Sila pertama Ketuhanan Yang Maha Esa merupakan dasar dan ideologi negara. Di Indonesia, agama berperan penting dalam kehidupan masyarakat. Negara memberikan jaminan untuk beribadah sesuai agama dan kepercayaan masing-masing. Jaminan beragama ada di pasal 29 ayat (2) UUD negara RI tahun 1945. Di Indonesia ada 6 agama resmi yang diakui Pemerintah yaitu Islam, Kristen, Katolik, Hindu, Budha, dan Konghucu.
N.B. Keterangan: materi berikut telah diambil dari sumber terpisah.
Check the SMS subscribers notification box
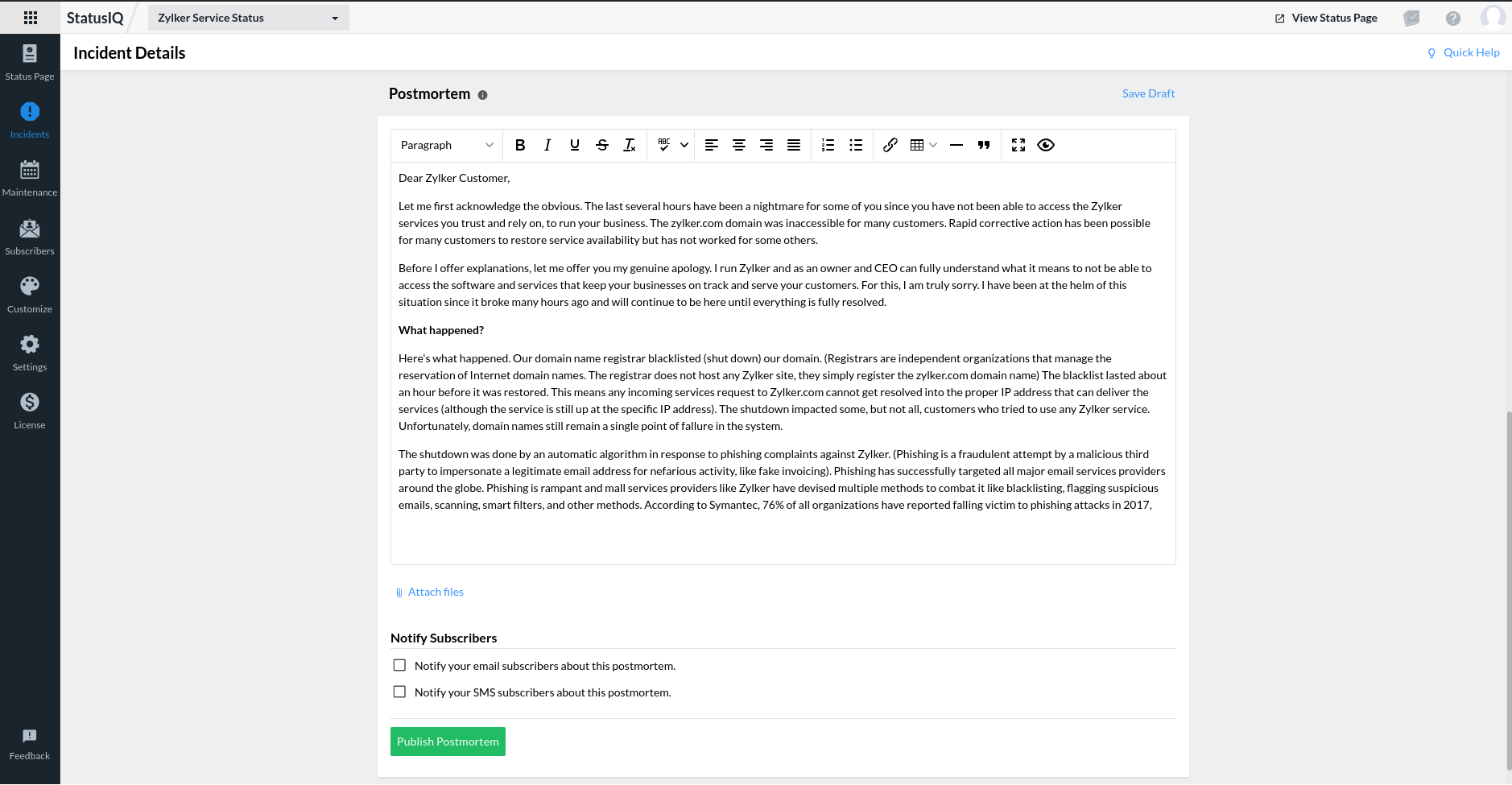The height and width of the screenshot is (785, 1512). (399, 692)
Menurut Kamus Besar Bahasa Indonesia (KBBI), ras adalah goolongan bangsa berdasarkan ciri-ciri fisik, dan rumpun bangsa. Ras dikelompokan dari bentuk badan, muka, hidung, dan warna kulit. Contoh ras di Indonesia adalah ras Mongoloid, di Sumatera, Jawa, Bali, Nusa Tenggara Barat, Kalimantan, dan Sulawesi. Ras Melanesoid banyak tinggal daerah Papua, Maluku, dan Nusa Tenggara Timur. Selain itu di Indonesia ada keturunan ras Ras Asiatic Mongoloid seperti orang-orang Tionghoa, Jepang, dan Korea.

Rasa Kasih Sayang dan Rela Berkorban

Bhineka Tunggal Ika perlu dilandasi rasa kasih sayang kehidupan bangsa dan negara. Tanpa kasih sayang dan rela berkorban tanpa pamrih kesatuan tidak terwujud.

Keberagaman Antargolongan

Golongan merupakan kelompok dalam masyarakat yang beragam. Dalam sosiologi dikenal istilah Stratifikasi Sosial. Istilah ini adalah pengelompokan masyarakat dalam kelas-kelas sosial tertentu. Meski terjadi keberagaman antar golongan, adanya semboyan negara dapat menorong kerukunan, persatuan dan kesatuan bangsa. Keberagaman antargolongan bisa menumbuhkan kesadaran bagi setiap warga negara. Contoh keberagaman golongan adalah bantuan perusahaan memberi bantuan pada pengusaha kecil yang terdampak Covid-19. Kelompok mahasiswa memberikan buku gratis dan ilmu pada anak yatim piatu.